Hits:
Indexed by:期刊论文
Date of Publication:2013-10-01
Journal:SCIENCE CHINA-TECHNOLOGICAL SCIENCES
Included Journals:SCIE、EI、Scopus
Volume:56
Issue:10
Page Number:2540-2552
ISSN No.:1674-7321
Key Words:cascaded hydropower reservoirs; forecasting inflow; stochastic dynamic programming; decision tree; hedging rule
Abstract:This paper evaluates the performances of the models that incorporate forecasting inflow for cascaded hydropower reservoirs operation. These models are constructed separately on the concepts of explicit stochastic optimization (ESO) and implicit stochastic optimization (ISO) as well as parameterization-simulation-optimization (PSO). Firstly, the aggregation-disaggregation method is implemented in ESO models to reduce the complexity of stochastic dynamic programming (SDP). And the aggregate flow SDP (AF-SDP) and aggregation-disaggregation SDP (AD-SDP) are constructed respectively. Secondly, in ISO model, decision tree is the well-known and widespread algorithm. The algorithm C 5.0 is selected to extract the if-then-else rules for reservoir operation. Thirdly, based on the PSO model, the hedging rule curves (HRCs) are pre-defined by fusing the storage and inflow as state variable.

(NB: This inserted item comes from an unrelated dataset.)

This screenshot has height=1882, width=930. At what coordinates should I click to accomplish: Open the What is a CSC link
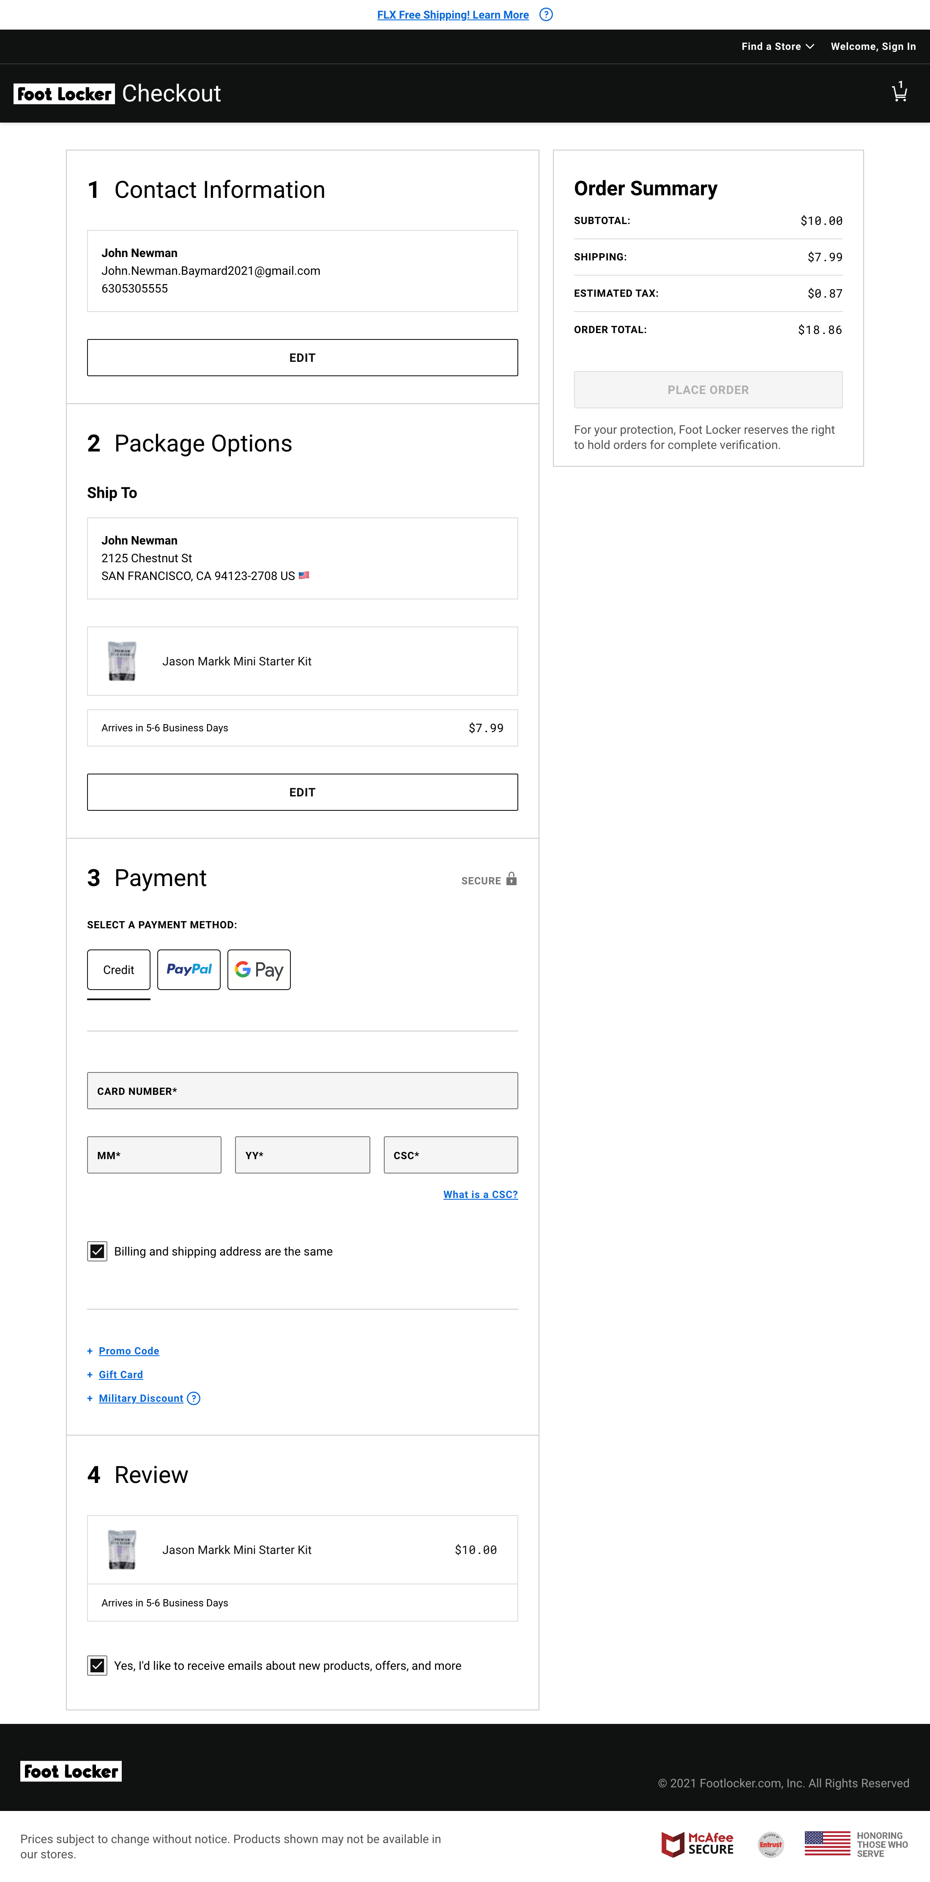pos(480,1194)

The parameters of the HRCs are determined by using the simulation-optimization model. Finally, China's Hun River cascade hydropower reservoirs system is taken as an example to illustrate the efficiency and reliability of the models. In addition, the values of quantitative precipitation forecasts of the global forecast system (10 days lead-time) are implemented to forecast the 10 days inflow.